Now that you have a headset and a webcam for Zoom video calls. What's next? Well, you can level up your Zoom experience with the Dell Premier Collaboration Keyboard and Mouse (KM900). It consists of a Dell wireless keyboard (KB900) and a Dell wireless mouse (MS900). The former is Zoom-certified, and comes with convenient touch controls for Zoom (Windows only) that, despite potentially being gimmicky, actually work rather well. The mouse, on the other hand, doesn't have any special Zoom features, but it's comfortable to use, albeit built for right-handers.
- Keyboard: 15 programmable keys; Mouse: Adjustable DPI from 800 to 8,000 (200 DPI increments)
- Dell Peripheral Manager software (Windows only)
- Connects via Bluetooth 5.1 (up to two devices) and 2.4GHz USB-A dongle
- Three-year warranty
Both the keyboard and mouse support Bluetooth and 2.4GHz. The latter requires the included USB-A dongle. Note that the USB-A dongle cannot be stowed inside the mouse or keyboard. Both peripherals can connect to three devices via Bluetooth and 2.4GHz at the same time. A toggle (top right corner of the keyboard and below the mouse scroll wheel) lets you easily switch between paired devices. You'll have to install the Dell Peripheral Manager app (Windows only) to change the settings for the keyboard and the mouse. For example, you can re-assign almost all the Function keys (except for the backlight key) to an action, such as opening a new browser tab, using the app. But I was momentarily stumped by the lack of a mouse sensitivity (800 to 8,000 DPI) option. Turns out this setting only shows up if you're connected via Bluetooth, and not when using the 2.4GHz connection.
The keyboard is the more interesting of the two accessories. Firstly, the Zoom-specific controls only appear when you're using the desktop Zoom app. You double-tap the icons to perform Zoom functions such as muting/unmuting the microphone, or sharing your screen. These controls are responsive to my taps, and there wasn't any noticeable lag. There's also a keyboard backlight, which turns on automatically when its proximity sensor detects your hand. While it works as intended, there's a bit of a lag before the backlight comes on. However, I appreciate that this backlight will help to conserve the battery life. Dell says the keyboard will last 20 days on a single charge, and just two minutes of charging will last you a day.
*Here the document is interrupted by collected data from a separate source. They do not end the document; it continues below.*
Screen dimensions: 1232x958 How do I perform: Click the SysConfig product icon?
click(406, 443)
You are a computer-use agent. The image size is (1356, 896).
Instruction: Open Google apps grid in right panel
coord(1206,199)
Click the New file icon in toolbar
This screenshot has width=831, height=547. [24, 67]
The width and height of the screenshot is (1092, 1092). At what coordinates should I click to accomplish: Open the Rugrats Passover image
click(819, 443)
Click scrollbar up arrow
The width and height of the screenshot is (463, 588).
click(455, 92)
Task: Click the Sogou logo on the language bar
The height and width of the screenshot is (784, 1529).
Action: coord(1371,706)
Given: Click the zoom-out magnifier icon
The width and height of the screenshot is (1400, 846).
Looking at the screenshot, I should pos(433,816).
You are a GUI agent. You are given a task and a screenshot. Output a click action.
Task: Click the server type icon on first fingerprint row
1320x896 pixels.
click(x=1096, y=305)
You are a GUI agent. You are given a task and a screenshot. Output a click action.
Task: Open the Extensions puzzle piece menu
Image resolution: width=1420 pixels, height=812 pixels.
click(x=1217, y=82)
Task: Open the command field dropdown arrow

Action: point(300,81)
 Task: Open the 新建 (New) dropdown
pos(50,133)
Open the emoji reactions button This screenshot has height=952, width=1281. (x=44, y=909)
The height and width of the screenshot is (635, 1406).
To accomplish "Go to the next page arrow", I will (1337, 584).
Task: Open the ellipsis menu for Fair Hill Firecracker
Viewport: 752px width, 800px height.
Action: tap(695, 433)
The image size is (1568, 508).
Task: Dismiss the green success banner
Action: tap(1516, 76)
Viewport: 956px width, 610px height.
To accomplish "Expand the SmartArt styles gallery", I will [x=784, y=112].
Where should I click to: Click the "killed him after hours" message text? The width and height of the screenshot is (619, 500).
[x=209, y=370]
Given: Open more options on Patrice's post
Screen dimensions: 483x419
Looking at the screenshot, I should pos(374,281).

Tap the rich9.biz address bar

Key travel is decent, and the keyboard feels relatively tactile, though not at the level of a mechanical keyboard. It is fairly quiet. The mouse reminds me of the HP Creator Wireless Mouse. Both mice even weigh similarly (around 130g). But I found the Dell to be more comfortable — the curve seems to fit my hand better. Its horizontal scroll wheel is also very handy when you're working on spreadsheets. However, the HP mouse has more programmable buttons, and you can store its USB dongle in its body.
I prefer the keyboard over the mouse, especially for its Zoom controls and the automatic backlight. The wireless mouse seems pretty standard for a productivity-focused office mouse, and isn't quite as competitive in terms of features and pricing. But you can't go wrong with either of them, as long as you're using them with Windows PCs. You can get the Dell Premier Collaboration Keyboard and Mouse for $362.01 from Dell — they are also available separately. But getting it as a bundle means you'll have just one 2.4GHz dongle (if you're not using Bluetooth, that is) for both peripherals.
Note: Review unit provided by Dell.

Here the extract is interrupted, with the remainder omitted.